What is required
Reproduce verbatim the records starting with the line that contains "You are a computer-use agent. 1371x894" and going on through the line that contains "point(46,56)", both included.

======== Material to process

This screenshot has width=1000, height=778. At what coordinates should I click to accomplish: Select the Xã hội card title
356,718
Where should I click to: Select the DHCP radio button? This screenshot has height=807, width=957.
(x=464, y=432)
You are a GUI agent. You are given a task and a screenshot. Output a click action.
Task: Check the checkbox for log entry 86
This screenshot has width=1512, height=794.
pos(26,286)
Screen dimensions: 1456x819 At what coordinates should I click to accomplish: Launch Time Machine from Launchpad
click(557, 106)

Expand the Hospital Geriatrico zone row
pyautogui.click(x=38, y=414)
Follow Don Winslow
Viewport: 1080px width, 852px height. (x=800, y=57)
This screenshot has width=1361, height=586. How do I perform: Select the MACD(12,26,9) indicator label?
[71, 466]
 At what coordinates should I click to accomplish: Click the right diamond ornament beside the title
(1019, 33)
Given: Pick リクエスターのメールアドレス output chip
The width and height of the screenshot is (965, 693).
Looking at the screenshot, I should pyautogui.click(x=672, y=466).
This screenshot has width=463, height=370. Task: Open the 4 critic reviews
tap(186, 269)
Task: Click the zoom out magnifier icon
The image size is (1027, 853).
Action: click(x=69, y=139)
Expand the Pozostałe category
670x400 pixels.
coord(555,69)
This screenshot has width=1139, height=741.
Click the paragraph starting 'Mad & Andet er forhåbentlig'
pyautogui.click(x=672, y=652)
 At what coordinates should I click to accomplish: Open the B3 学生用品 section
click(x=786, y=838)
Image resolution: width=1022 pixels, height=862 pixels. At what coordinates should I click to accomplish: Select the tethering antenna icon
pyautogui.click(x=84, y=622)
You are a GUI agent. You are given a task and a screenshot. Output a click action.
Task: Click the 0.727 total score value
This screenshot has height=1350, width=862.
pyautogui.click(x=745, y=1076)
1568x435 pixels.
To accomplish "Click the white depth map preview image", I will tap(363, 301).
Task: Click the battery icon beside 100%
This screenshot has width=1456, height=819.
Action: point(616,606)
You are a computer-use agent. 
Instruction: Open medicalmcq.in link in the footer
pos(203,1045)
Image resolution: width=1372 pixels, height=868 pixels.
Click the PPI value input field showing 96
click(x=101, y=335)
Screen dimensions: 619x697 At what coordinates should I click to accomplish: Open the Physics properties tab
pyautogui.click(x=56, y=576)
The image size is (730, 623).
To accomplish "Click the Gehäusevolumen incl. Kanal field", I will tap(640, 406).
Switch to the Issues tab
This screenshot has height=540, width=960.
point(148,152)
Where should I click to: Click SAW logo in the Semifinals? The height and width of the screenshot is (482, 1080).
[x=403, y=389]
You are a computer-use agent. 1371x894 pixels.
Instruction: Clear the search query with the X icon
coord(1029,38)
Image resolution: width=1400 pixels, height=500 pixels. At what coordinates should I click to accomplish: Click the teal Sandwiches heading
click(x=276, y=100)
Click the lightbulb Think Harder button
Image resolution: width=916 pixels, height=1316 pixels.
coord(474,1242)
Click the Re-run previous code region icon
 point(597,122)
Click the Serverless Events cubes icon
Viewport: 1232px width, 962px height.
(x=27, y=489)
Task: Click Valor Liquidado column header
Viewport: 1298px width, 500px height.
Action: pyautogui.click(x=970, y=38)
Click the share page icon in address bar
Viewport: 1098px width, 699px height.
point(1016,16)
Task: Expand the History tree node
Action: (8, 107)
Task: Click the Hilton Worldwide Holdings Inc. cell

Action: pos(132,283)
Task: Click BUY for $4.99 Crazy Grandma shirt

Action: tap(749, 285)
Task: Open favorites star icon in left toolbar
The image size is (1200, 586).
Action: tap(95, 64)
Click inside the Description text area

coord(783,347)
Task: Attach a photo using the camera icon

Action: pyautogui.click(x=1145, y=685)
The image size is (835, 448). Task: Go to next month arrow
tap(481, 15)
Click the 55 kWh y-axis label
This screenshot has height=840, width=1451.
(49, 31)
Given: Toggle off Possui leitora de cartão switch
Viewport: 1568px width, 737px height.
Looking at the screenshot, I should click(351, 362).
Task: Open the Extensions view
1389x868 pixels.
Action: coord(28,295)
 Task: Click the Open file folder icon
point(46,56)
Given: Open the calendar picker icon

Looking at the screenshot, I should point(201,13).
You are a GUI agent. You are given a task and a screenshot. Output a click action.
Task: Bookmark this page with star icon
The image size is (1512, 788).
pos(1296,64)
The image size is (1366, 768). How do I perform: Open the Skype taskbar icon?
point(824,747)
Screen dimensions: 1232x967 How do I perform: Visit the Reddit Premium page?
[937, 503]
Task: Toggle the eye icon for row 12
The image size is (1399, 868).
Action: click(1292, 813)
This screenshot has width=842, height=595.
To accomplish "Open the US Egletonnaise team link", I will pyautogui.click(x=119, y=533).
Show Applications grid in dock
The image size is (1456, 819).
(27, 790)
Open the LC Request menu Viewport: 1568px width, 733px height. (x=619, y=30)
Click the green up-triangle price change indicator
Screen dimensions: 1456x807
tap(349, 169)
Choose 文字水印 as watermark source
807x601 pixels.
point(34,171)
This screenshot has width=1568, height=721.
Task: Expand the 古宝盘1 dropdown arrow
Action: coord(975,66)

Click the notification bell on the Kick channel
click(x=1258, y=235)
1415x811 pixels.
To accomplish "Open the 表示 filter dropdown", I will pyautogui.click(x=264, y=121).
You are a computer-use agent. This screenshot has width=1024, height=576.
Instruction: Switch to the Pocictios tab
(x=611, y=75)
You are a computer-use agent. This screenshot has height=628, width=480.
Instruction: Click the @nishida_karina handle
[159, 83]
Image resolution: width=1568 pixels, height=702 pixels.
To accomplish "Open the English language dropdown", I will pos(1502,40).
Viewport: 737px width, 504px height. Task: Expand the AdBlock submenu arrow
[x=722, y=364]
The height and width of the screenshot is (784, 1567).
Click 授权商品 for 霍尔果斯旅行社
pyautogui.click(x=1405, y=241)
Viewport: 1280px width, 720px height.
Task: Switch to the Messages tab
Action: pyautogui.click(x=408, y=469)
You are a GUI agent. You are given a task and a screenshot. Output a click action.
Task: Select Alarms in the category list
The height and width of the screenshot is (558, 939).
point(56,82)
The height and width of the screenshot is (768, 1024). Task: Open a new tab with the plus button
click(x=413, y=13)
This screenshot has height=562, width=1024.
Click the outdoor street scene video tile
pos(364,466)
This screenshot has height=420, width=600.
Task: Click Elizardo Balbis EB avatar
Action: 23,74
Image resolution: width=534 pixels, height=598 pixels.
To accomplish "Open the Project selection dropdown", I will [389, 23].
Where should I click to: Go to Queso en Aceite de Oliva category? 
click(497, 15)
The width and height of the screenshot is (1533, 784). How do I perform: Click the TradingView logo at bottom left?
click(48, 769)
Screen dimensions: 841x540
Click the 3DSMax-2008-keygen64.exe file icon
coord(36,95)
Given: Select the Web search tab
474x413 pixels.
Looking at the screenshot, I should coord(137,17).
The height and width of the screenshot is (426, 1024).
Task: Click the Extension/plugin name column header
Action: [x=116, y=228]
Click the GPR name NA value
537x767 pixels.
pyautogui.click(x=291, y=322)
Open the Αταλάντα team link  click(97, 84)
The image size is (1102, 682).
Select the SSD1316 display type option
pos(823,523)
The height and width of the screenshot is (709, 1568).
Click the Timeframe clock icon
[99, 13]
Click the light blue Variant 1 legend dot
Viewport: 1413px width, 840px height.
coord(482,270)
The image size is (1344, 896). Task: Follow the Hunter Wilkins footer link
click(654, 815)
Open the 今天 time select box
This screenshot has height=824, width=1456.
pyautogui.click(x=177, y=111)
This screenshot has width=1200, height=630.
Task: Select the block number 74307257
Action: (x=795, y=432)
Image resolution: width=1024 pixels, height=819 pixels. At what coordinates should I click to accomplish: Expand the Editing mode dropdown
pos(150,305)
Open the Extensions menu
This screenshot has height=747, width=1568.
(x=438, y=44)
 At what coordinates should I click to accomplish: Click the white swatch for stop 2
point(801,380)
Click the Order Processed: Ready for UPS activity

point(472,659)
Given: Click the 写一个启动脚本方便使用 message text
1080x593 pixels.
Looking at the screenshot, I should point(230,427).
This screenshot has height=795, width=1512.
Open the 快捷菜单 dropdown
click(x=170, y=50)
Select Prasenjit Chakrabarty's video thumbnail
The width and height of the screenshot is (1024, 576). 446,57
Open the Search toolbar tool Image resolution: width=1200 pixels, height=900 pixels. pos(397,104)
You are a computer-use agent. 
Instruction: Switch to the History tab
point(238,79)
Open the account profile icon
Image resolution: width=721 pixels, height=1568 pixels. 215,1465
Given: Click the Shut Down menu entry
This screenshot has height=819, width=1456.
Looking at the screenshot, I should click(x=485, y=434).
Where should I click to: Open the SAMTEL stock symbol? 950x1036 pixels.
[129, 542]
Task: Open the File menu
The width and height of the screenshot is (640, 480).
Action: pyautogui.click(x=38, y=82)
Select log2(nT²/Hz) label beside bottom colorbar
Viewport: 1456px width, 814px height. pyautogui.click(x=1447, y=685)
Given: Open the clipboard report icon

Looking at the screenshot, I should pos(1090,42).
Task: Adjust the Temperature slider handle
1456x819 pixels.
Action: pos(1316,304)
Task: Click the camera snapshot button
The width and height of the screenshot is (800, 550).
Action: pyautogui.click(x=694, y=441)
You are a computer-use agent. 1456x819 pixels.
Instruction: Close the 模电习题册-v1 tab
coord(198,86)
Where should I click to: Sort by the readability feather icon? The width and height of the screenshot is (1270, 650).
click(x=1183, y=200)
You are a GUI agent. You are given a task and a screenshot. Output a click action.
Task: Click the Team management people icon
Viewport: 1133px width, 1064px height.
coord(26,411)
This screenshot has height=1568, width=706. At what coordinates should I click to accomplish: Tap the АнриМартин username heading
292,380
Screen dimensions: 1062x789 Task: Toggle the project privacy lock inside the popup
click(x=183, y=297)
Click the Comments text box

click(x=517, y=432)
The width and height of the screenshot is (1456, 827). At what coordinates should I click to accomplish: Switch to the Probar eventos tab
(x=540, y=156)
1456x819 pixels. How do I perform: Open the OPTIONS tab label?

================

Answer to this exercise
You are a computer-use agent. 1371x894 pixels.
Instruction: Clear the search query with the X icon
coord(1029,38)
Image resolution: width=1400 pixels, height=500 pixels. At what coordinates should I click to accomplish: Click the teal Sandwiches heading
click(x=276, y=100)
Click the lightbulb Think Harder button
Image resolution: width=916 pixels, height=1316 pixels.
coord(474,1242)
Click the Re-run previous code region icon
 point(597,122)
Click the Serverless Events cubes icon
Viewport: 1232px width, 962px height.
(x=27, y=489)
Task: Click Valor Liquidado column header
Viewport: 1298px width, 500px height.
Action: pyautogui.click(x=970, y=38)
Click the share page icon in address bar
Viewport: 1098px width, 699px height.
point(1016,16)
Task: Expand the History tree node
Action: (8, 107)
Task: Click the Hilton Worldwide Holdings Inc. cell

Action: pos(132,283)
Task: Click BUY for $4.99 Crazy Grandma shirt

Action: tap(749, 285)
Task: Open favorites star icon in left toolbar
The image size is (1200, 586).
Action: tap(95, 64)
Click inside the Description text area

coord(783,347)
Task: Attach a photo using the camera icon

Action: pyautogui.click(x=1145, y=685)
The image size is (835, 448). Task: Go to next month arrow
tap(481, 15)
Click the 55 kWh y-axis label
This screenshot has height=840, width=1451.
(49, 31)
Given: Toggle off Possui leitora de cartão switch
Viewport: 1568px width, 737px height.
Looking at the screenshot, I should click(351, 362).
Task: Open the Extensions view
1389x868 pixels.
Action: coord(28,295)
 Task: Click the Open file folder icon
point(46,56)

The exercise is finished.